Para nós, católicos, bem como, certamente, para os membros de outras igrejas cristãs e confissões religiosas, o regresso às celebrações presenciais teve um sabor muito especial. Curiosamente, durante a Eucaristia do dia 16 deste mês, o Evangelho falava da cura de um homem que esperava entrar numa piscina milagrosa, chamada “Betsatá”: esta espera durava há 38 anos, algo a que Jesus não ficou indiferente, oferecendo-lhe a tão desejada e esperada cura. Bom, não foram 38 anos que durou esta última interdição das celebrações presenciais, mas a sensação era muito parecida: foi muito bom poder reencontrar várias pessoas, uma das quais, no fim da Eucaristia, me disse que era muito bom rever-me após “tanto” tempo.

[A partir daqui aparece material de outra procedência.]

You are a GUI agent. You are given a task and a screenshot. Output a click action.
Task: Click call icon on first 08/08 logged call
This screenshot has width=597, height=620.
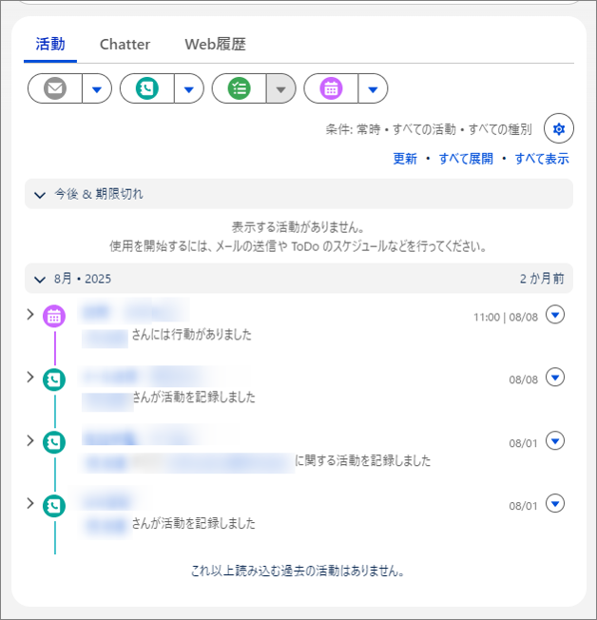tap(55, 379)
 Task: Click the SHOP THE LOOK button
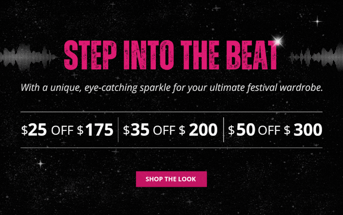[171, 179]
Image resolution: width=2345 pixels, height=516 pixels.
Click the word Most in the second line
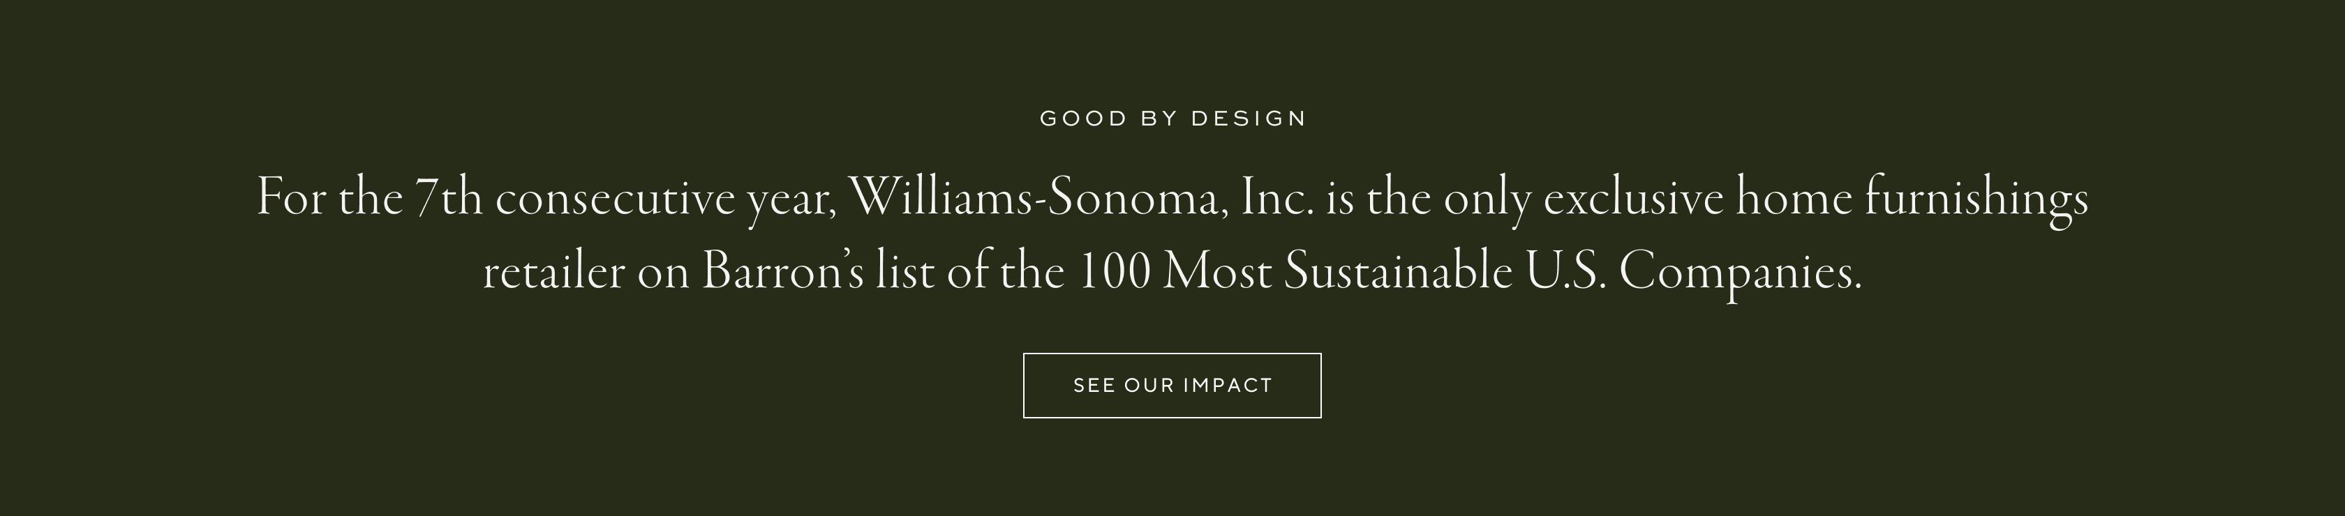click(x=1218, y=272)
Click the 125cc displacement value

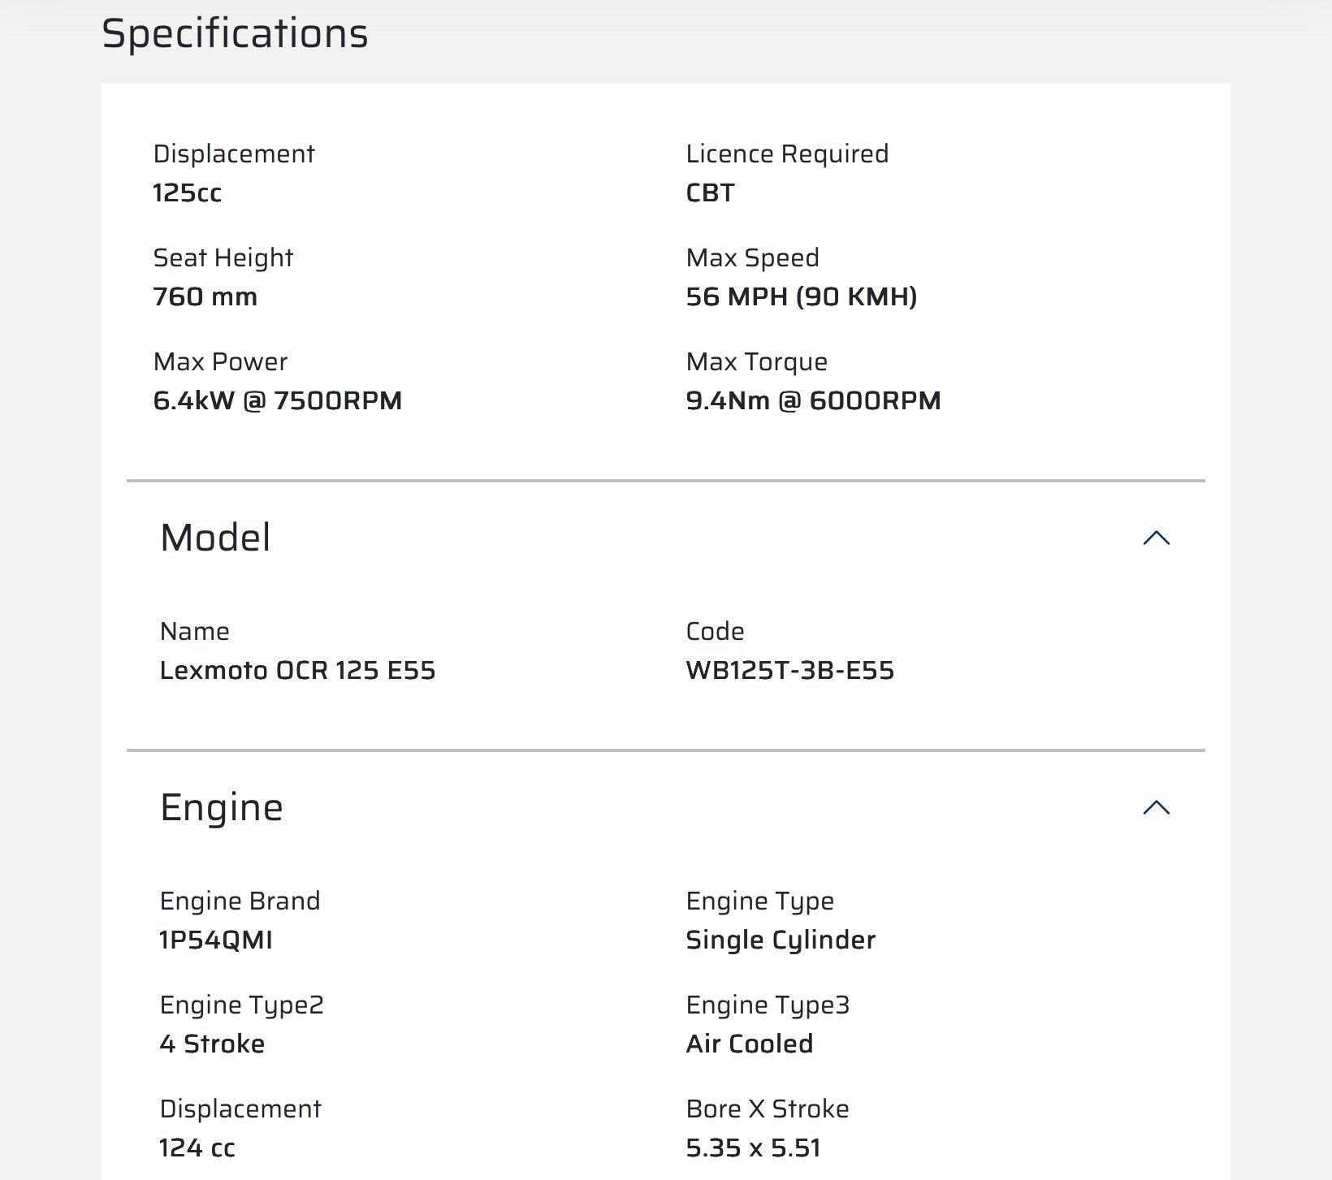click(187, 193)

Sabemos bem que ninguém esperava algo desta natureza, que a maioria das pessoas nunca tinha estado confinada, que nunca imaginámos vir a passar por uma situação destas… e que ainda não terminou! Muito se falou, desde o primeiro confinamento, que as coisas iriam mudar, que as pessoas iriam aprender muito de bom com esta pandemia, mas a verdade é que isso não aconteceu: o que aconteceu, no meu ver, foi um redescobrir do muito que de bom e menos bom o ser humano tem, na sua relação com a sociedade.
Por um lado, vimos profissionais de muitos ramos, sobretudo da saúde, darem o seu melhor e irem buscar algo mais dentro de si, de forma individual e coletiva, forças e inspirações para quando o melhor deles não era suficiente; por outro lado, continuamos a ver quem viva como se estivesse sozinho neste mundo, ignorando e desrespeitando regras básicas de organização e proteção social. Sim, acredito que estamos todos a aprender algo com esta pandemia, mas não é o mesmo para todos, sem dúvida.
Quanto a nós, Igreja, também nos demos conta de que as coisas não voltarão a ser exatamente como eram até março de 2020, tanto que, em janeiro deste ano, a Conferência Episcopal Portuguesa produziu um documento que fala, precisamente, dos desafios colocados pela pandemia à sua forma de ser e fazer: “Desafios pastorais da pandemia à Igreja em Portugal.” Gostaria de sublinhar três pontos que, no meu ponto de vista, devem ser matéria de reflexão profunda, para que dela saia uma ação eficaz e evangelicamente atual. Em primeiro lugar, sobre o combate à solidão, o documento diz: “As comunidades cristãs devem ser estimuladoras de uma cultura de proximidade, organizada e proativa, que anime os sós.” É óbvio que esta “proximidade” se aplica também a outras realidades das comunidades eclesiais, sobretudo as crianças, os jovens e os casais. Em segundo lugar, sobre os valores da inclusão e da solidariedade, o documento diz: “A nossa sociedade precisa de uma Igreja que seja ‘hospital de campanha’ pronta a socorrer, a cuidar, a abrigar, como já o foi em tantos tempos de crise.” Para que este desafio se torne mais efetivo, junto-lhe o terceiro ponto que é, para mim, de suma importância e que se refere à paróquia: “A paróquia é ‘extroversa’ por natureza, ou seja, está atenta e ‘em saída’, vai onde se sente necessária. Passar de uma pastoral de manutenção a uma pastoral missionária é uma conversão que vai durar o seu tempo.”
Claro que para mim, como missionário, isto é mais do que óbvio, pois uma Igreja que não seja missionária, não é Igreja; é tempo de termos ministros da Igreja, desde bispos a sacerdotes, de leigos empenhados às camadas mais jovens, que sejam mais ativos e em saída, porque ficar dentro de casa é muito mais cómodo, mais ainda porque… sempre foi assim. Acredito que a Igreja deve não só fazer uma reflexão sobre a sociedade em que se encontra e os desafios que esta lhe coloca, mas fazer uma verdadeira e eficaz “introspeção” de si mesma, isto é, começar pelas bases (seminários, grupos paroquiais, entre outros) e ver o que há a mudar a nível de mentalidade e prática pastoral, porque a pandemia mostrou e mostra ainda que “não podemos dar nada por descontado”, começando pela vida e a saúde; também nós não devemos dar por descontado que a Igreja nasceu da missão, mas que deve ser sempre missionária.